After the death of his sons in the Civil War, Thomas Walker reflects back to 1837, a week when his father was violently murdered, and he serendipitously fell under the protective arm of ex-ranger Henry Stands.

John Walker was a quiet man, more so since he lost his wife to small pox. Though successful at selling eyeglasses to those who could afford them, he began working for the persuasive Samuel Colt, designer of a machine-made pistol that would eventually change the landscape of battle.

Loading up the young Thomas and some display pistols, Walker leaves New York, working his way through Pennsylvania and heading west into territory that doesn’t appreciate his New York sensibilities. Walker is soon robbed of his money, pistols, and life, leaving his young son alone.

Thomas finds his way back to Chet Baker, owner of the general store in the last town they’d visited. There, the boy meets a begrudging, cantankerous, somewhat long in the tooth Henry Stands, who eventually agrees to help him return home. During the trials that follow, Thomas learns not to trust too quickly in appearances: a well-intentioned minister might be a deceitful opportunist; a lonely, mine-dwelling isolationist might want to boil him for dinner; and an ex-ranger, who many times acted as judge, jury, and executioner, might be capable of rendering delicate images of wild birds and speaking softly of a lost child.

But the most important lesson young Thomas learns is that no man is completely good or evil; everyone’s born of both, and fate decides in which direction life tips. He would grow up, marry, and have two sons. He would tell them stories of his past (leaving out the worst experiences), and stay in touch with Chet Baker over the years. He’d asked Chet to keep an eye and ear open for any news of Henry Stands, but the man never reappeared.

Then again, Henry was never far from Thomas’ life either:

There is a malevolence that seeps towards me, figures cut out fromthe white lamp. I try to wish them gone and try to fight them gone but my hands are small and I cannot go against them or against the crowd that presses to drown me. There are men in black coats and high collars and I can smell iron and sulfur all around.

But he appears then. Always. He is in a darker black than them, darker than them counterfeits could ever pretend to be. He has renounced age.

The blade of his pistol’s sight has not dimmed in his eye.

He is the dry lightning that stirred me to dreaming.

And they retreat.

They go back into the dark.
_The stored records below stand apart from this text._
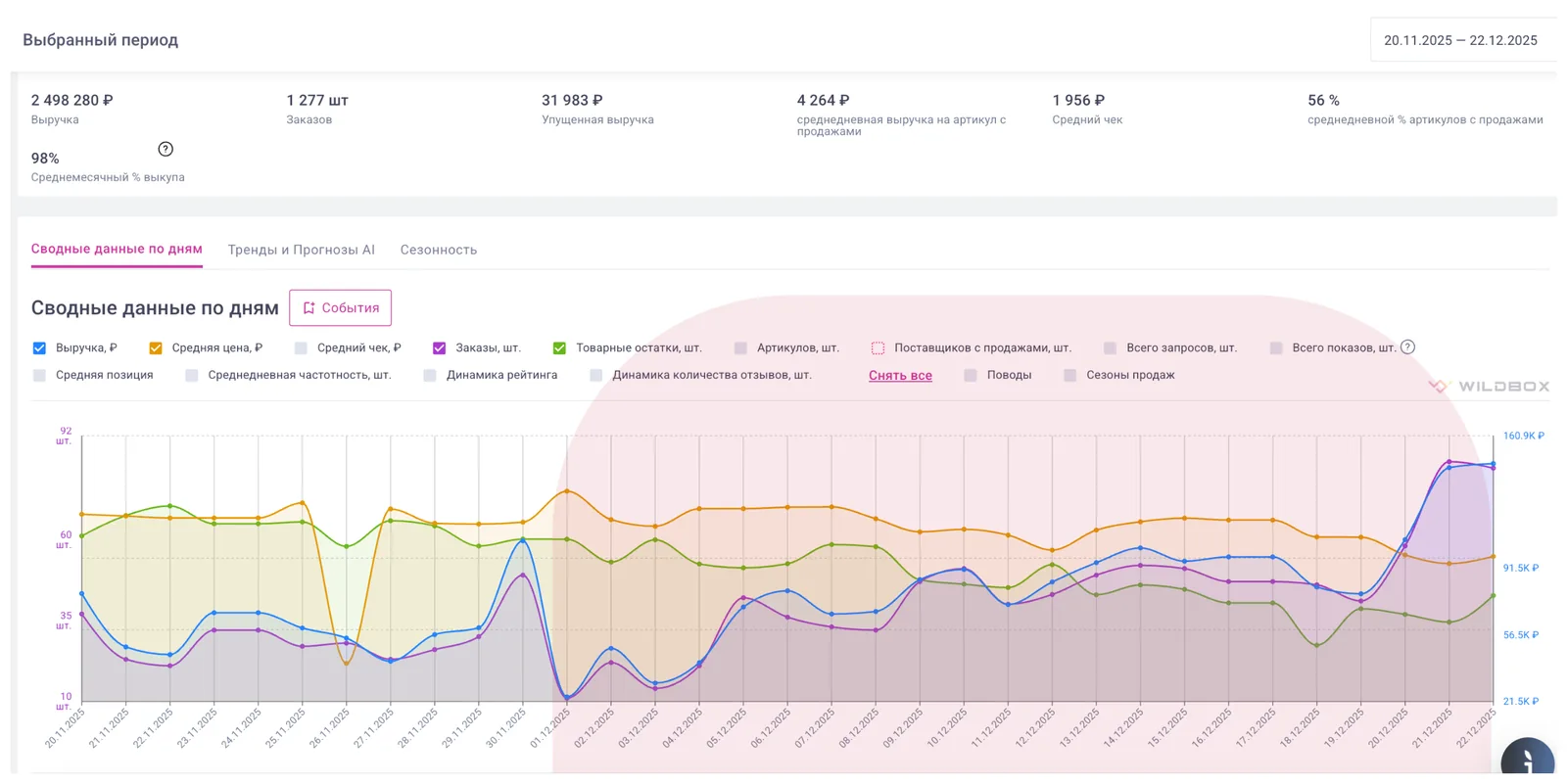Uncheck the Средняя цена, ₽ checkbox
This screenshot has width=1567, height=784.
[156, 347]
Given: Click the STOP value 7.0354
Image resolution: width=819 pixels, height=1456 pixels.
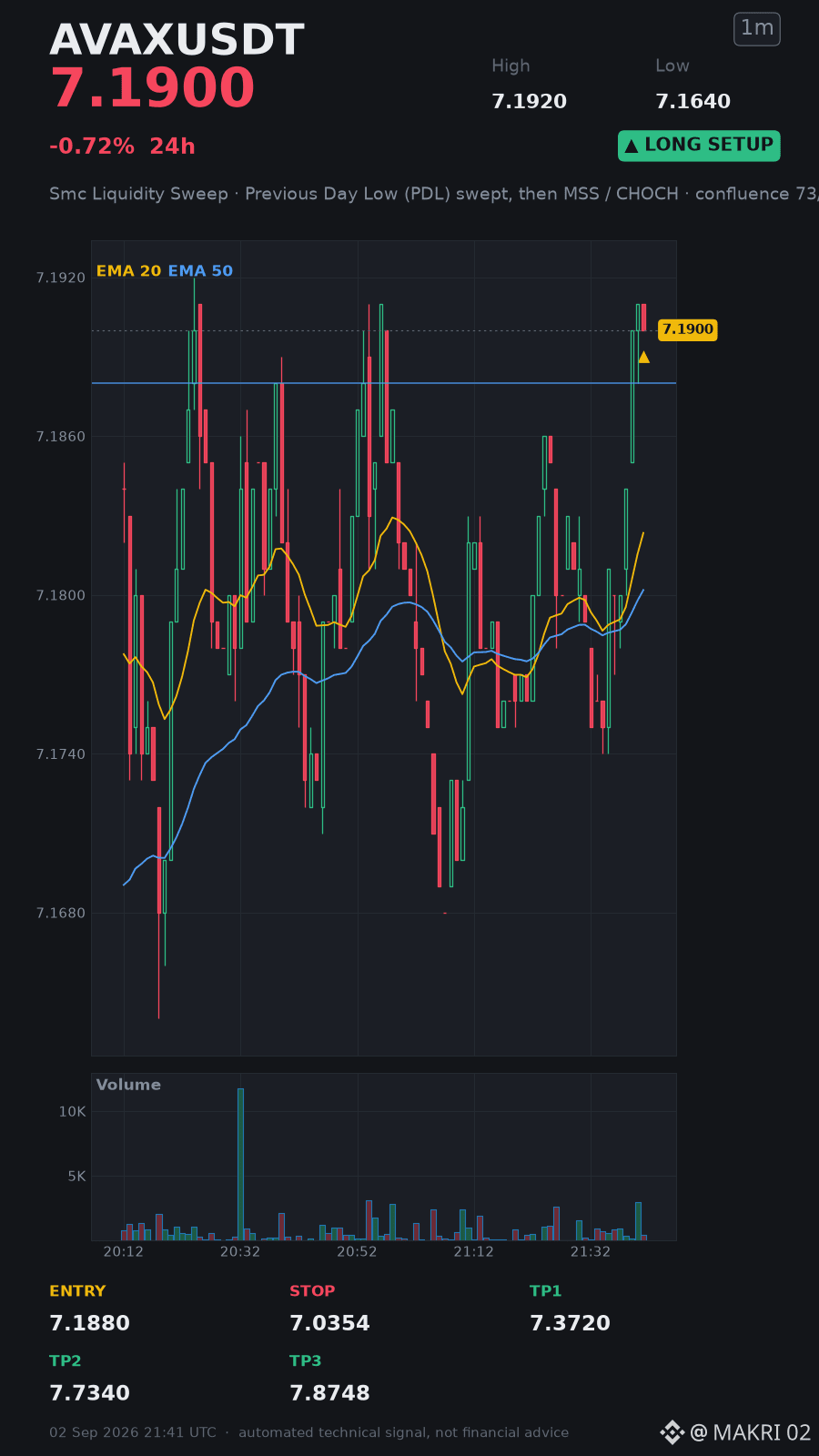Looking at the screenshot, I should 329,1323.
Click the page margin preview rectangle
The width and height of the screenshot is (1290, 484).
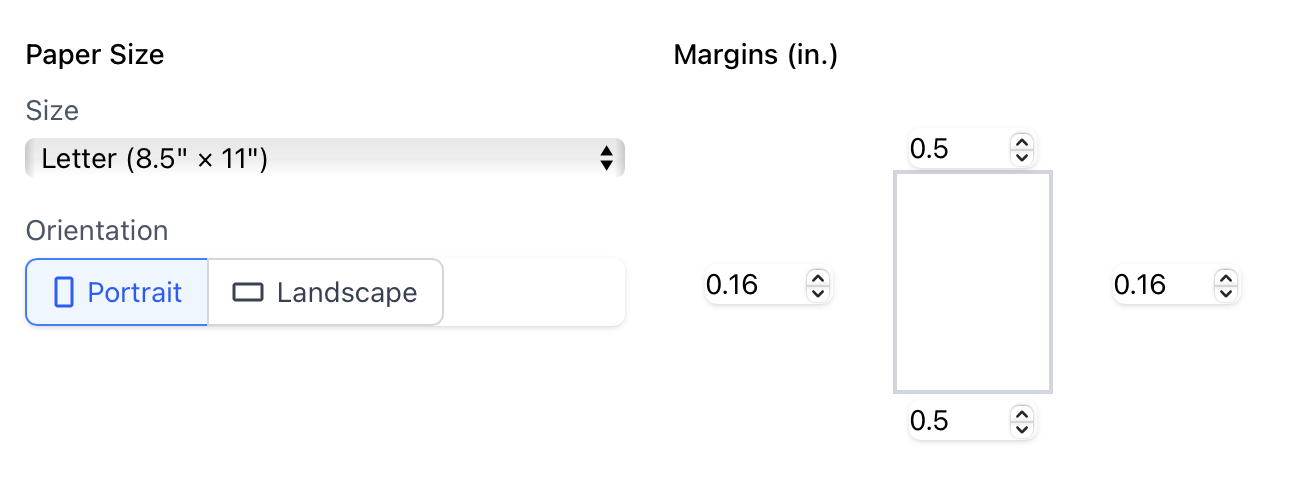click(972, 282)
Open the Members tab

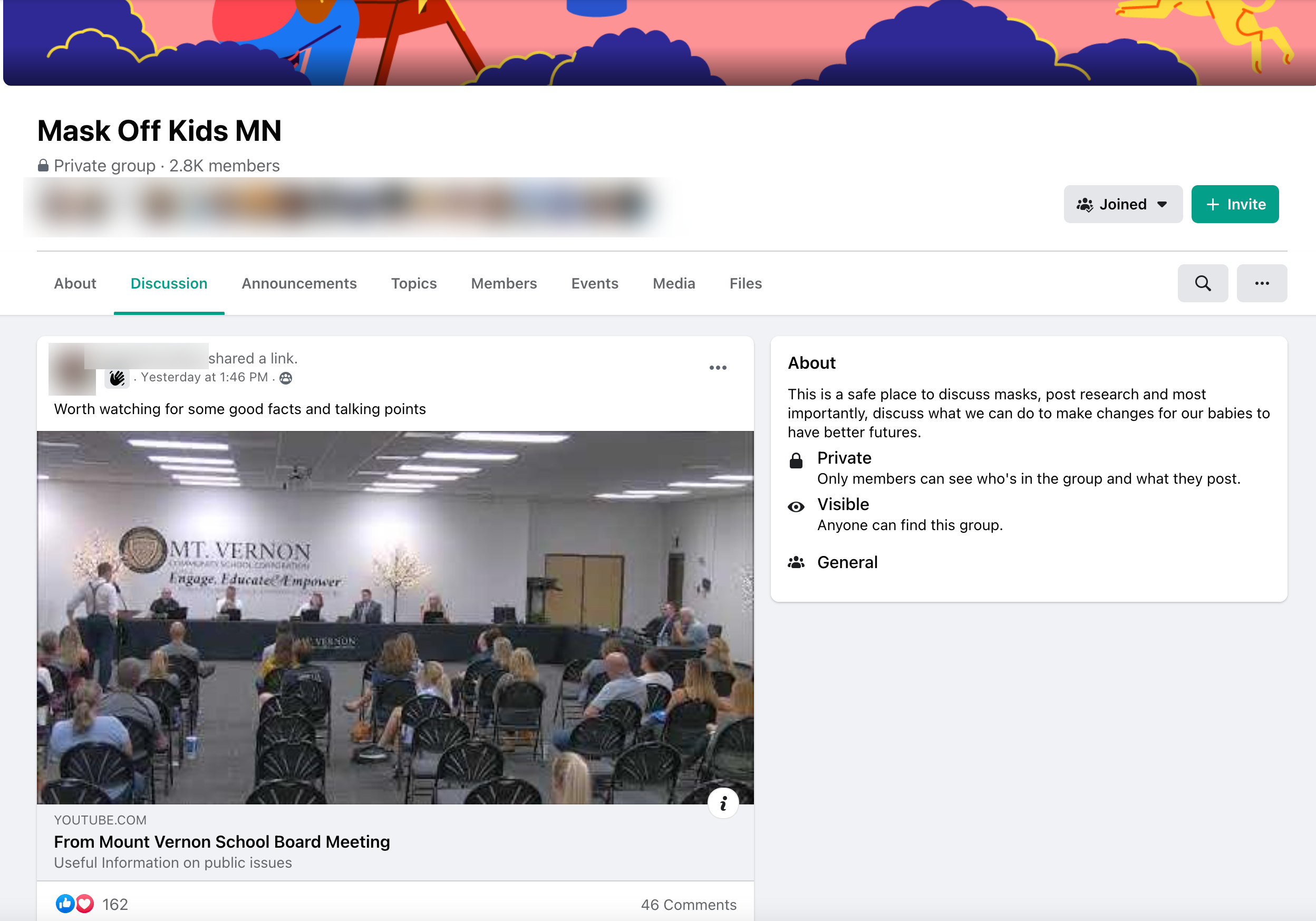click(x=504, y=283)
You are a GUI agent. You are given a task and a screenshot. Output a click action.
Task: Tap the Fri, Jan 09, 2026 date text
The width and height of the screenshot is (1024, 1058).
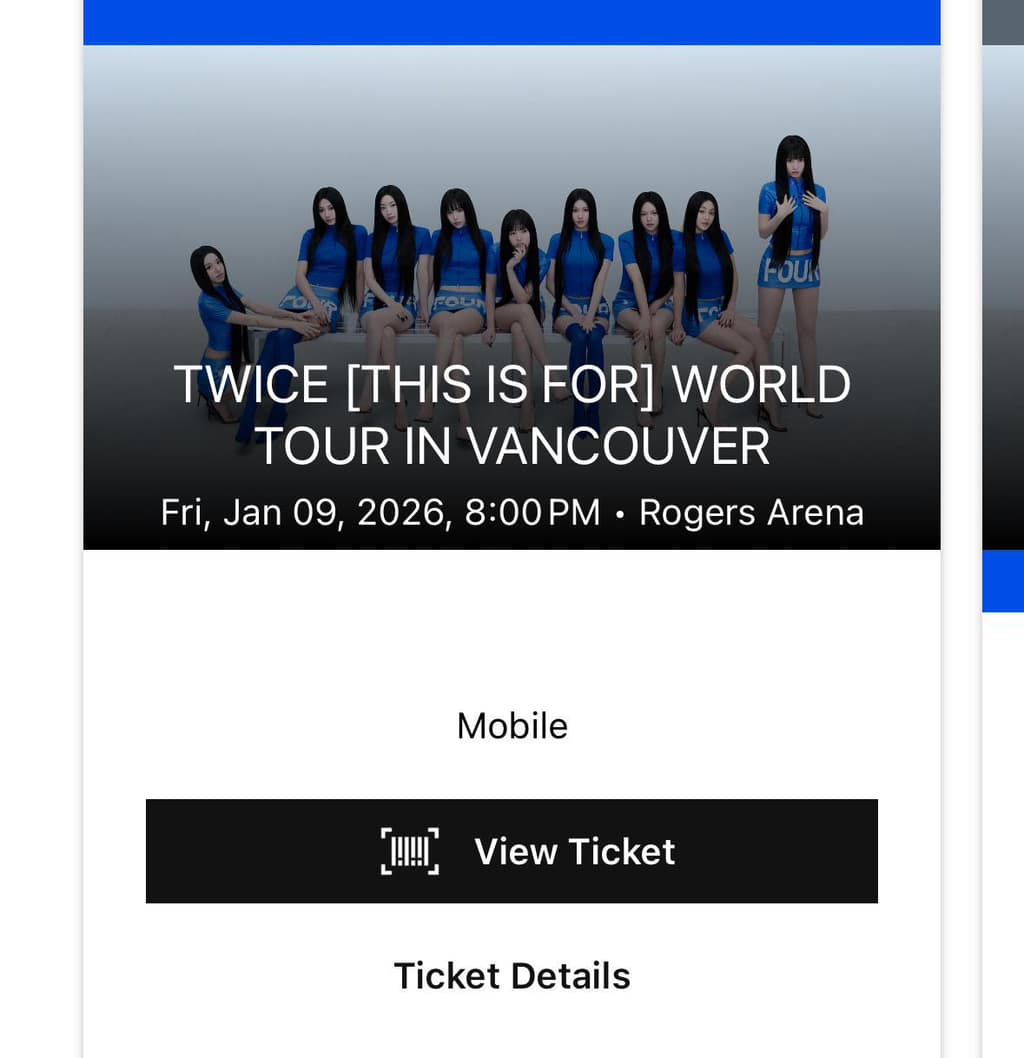tap(302, 512)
Away from the actual.

And I go back to sleep.

Though Lautner’s story rings with familiarity, he presents it with quiet strength. In many ways, Thomas remains the outsider he was as a young boy. He chastises himself throughout life for not taking action against his father’s murderers, standing as fearlessly as Henry Stands. However, he was too young and too inexperienced to do anything other than run for safety, with Stands always following and rescuing him from the next imminent danger.

Like a dry, spacious landscape, Lautner’s sparse language brings beauty and brutal simplicity to Thomas’ story. He not only reflects on the strength of Thomas’ character emerging within a crucial period of his life, but as the years pass and he revisits his history,Thomas does so through an adult’s eyes. We’re privy to how the journey positively affected his growth into the man he most wanted to be, and that his life is founded on an admiration for both his father and Henry Stands.

Lautner also reminds us that the ghosts of childhood, inhabiting our darkest memories, can haunt our dreams with the same intensity. Unfortunately for many of us, there is no Henry Stands to come to the rescue.